# fan/led ansteuerung über pc



## ichnicht (28. August 2004)

vllt. kennen einige von euch lüftersteuerungen für die fans eines pcs. für die, die nicht wissen, wovon ich rede, einfach umschrieben: gehäuselüfter (casefans) eines pcs sind manchmal bei 12V laut (außer teure lüfter), wenn man jetzt die spannung heruntersetzt, od. die 12V pulst, wird der lüfter langsamer und leiser.

so eine steuerung kann man jetzt mit einem poti machen (der dann den puls verändert), od., und jetzt kommt mein problem, über den pc.

ich hab mir das ganze so vorgestellt: ich bastle mir so ein teil, das ich an der rs232 od. usb anstecke, und das mir einen command vom pc so umsetzt, das ich den poti nicht brauch und stattdessen eben dieses teil verwende.

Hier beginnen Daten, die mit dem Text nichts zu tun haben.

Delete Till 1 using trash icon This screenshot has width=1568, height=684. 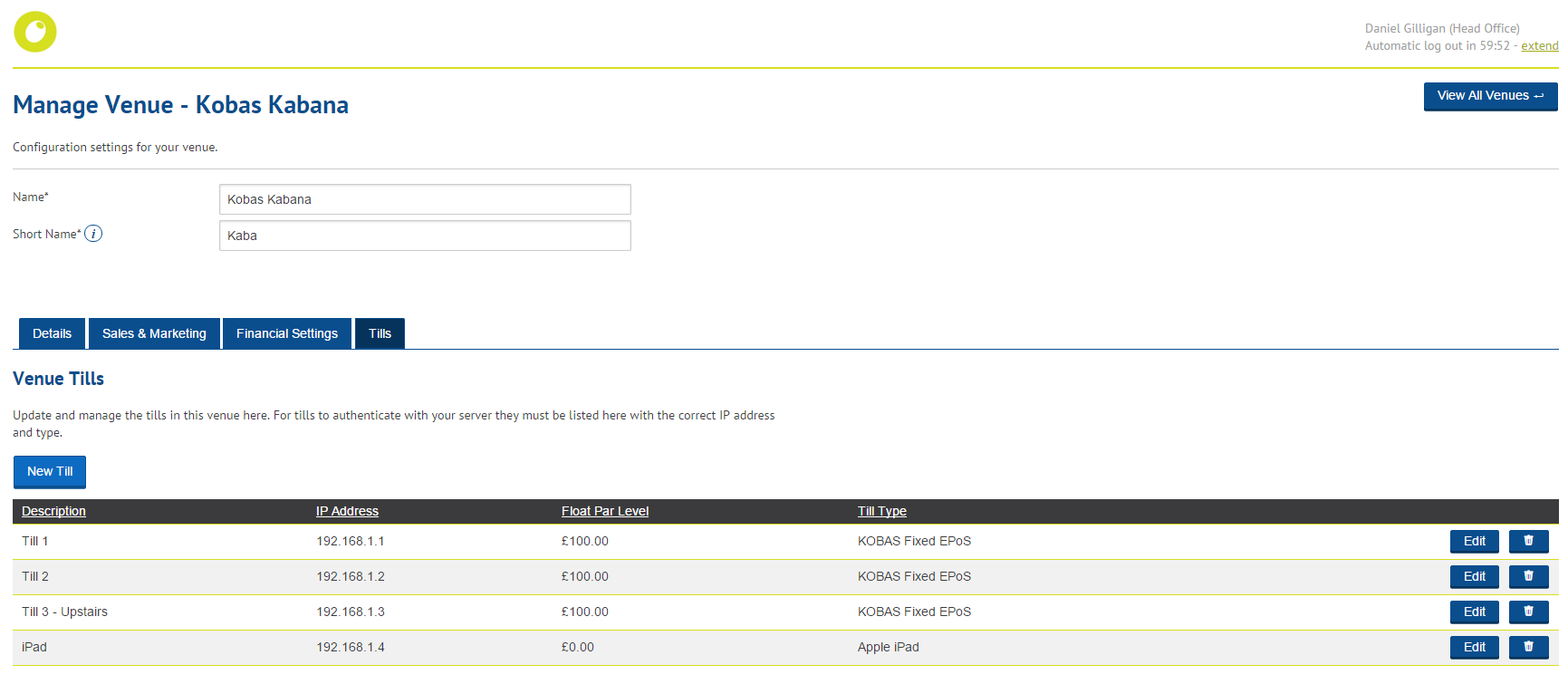1528,541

da ich aber keine ahnung hab die die schaltung für so etwas aussieht (welche ICs mit entweder usb od. rs232 kommunizieren können, wie ich die signale weiterverarbeiten kann usw.), schreibe ich jetzt in dieses board in der hoffung, dass ihr euch auskennt, od. wisst, wo ich datenblätter, schaltpläne, od. einfach nur ideen zu meinem vorhaben beziehen kann.

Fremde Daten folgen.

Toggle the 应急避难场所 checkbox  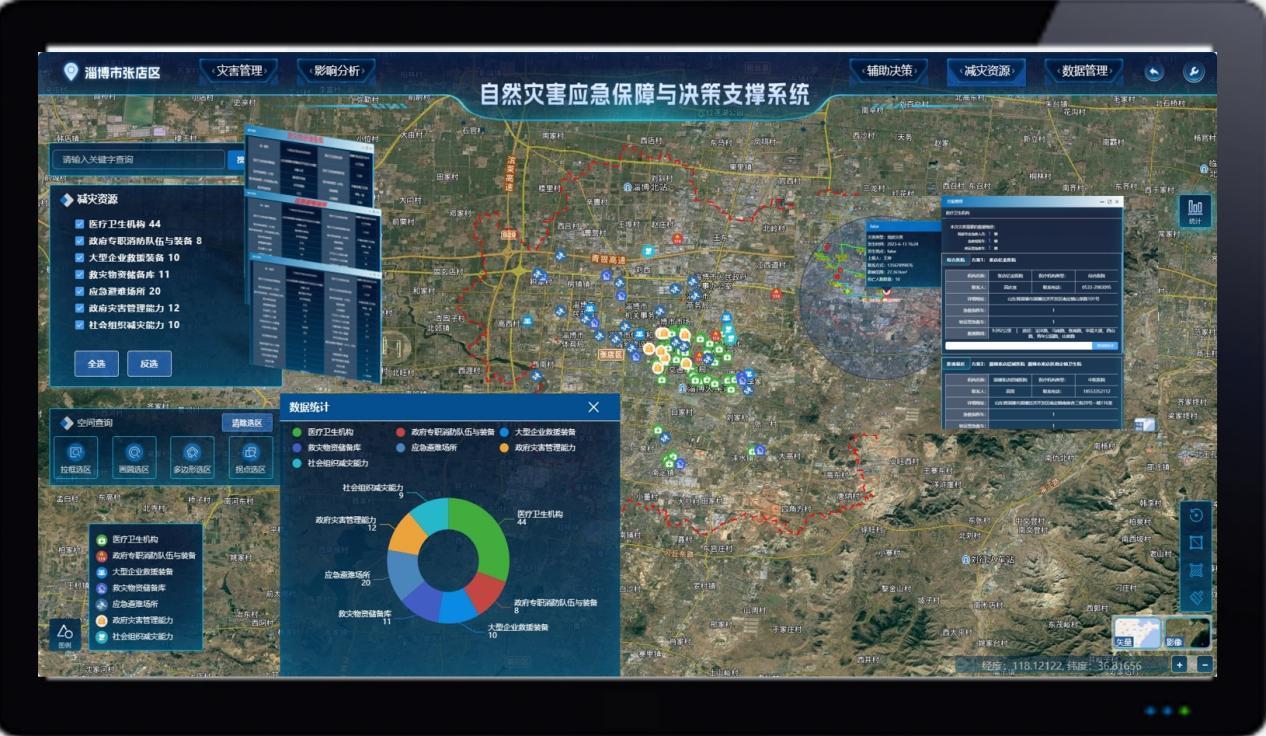[x=79, y=291]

ich hab im betreff noch etwas von leds geschrieben: und zwar, das gleiche wie bei der lüftersteuerung, nur, dass ich die leds nur ein/aus-schalten will (auch über wenn geht die gleiche schnittstelle und das gleiche modul)

mfg


ps: ich würe das teil gern über ein c (konsolen-) programm ansteuern, dh. ich möchte das proggi nicht immer durchgehen laufen haben => wenn der das teil die aktuelle einstellung auch noch speichern könnte => dann wäre das echt ultimativ


----------